== Provided records ==
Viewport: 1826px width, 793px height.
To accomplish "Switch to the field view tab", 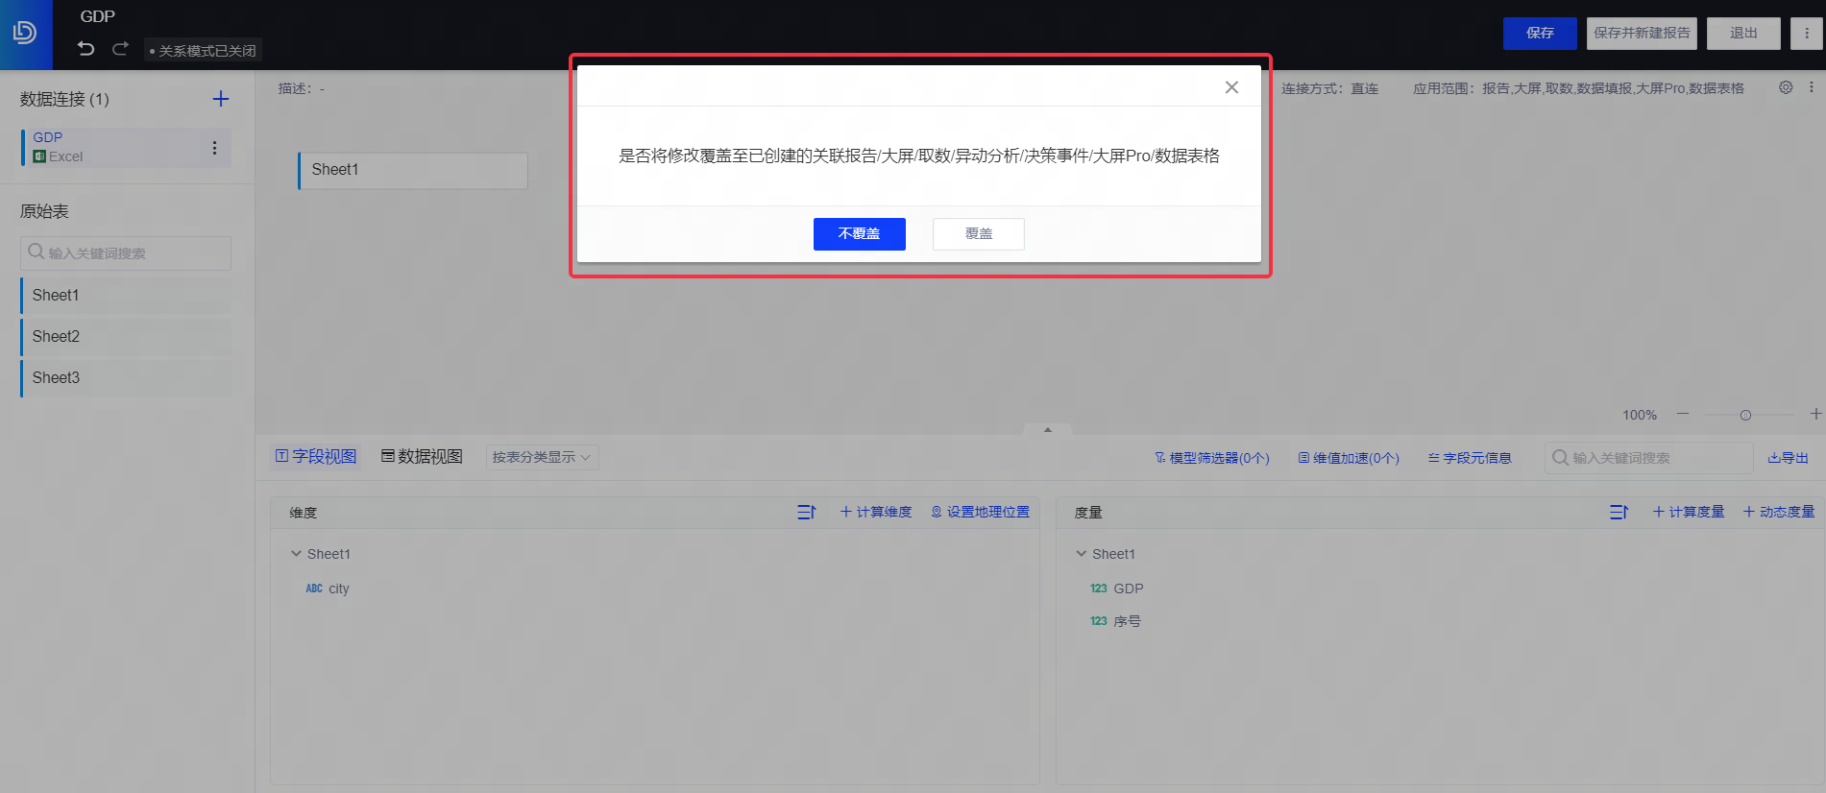I will [316, 457].
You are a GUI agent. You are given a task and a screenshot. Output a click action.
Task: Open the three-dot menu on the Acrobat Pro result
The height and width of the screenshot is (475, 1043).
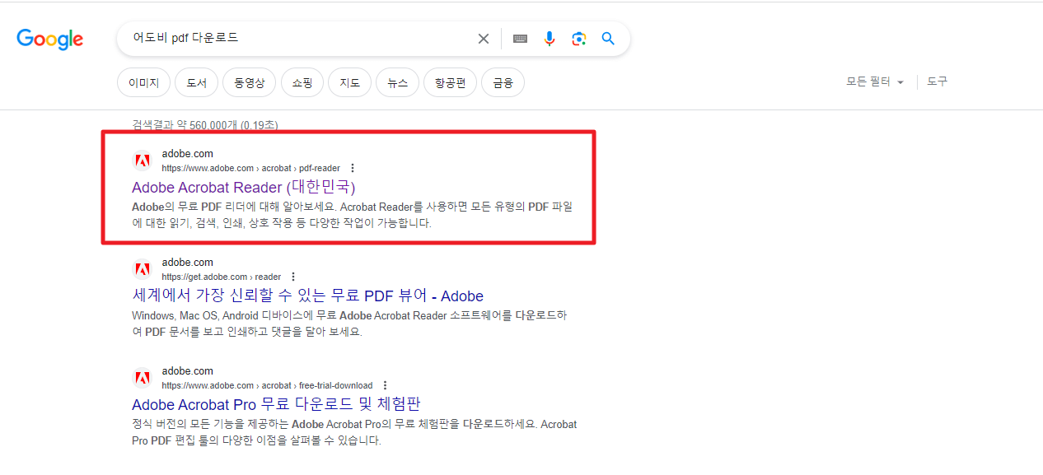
===
What needs to be done - Reproduce every line of the records containing the string "height".

Task solution -
Viewport: 1826px width, 793px height.
The height and width of the screenshot is (475, 1043).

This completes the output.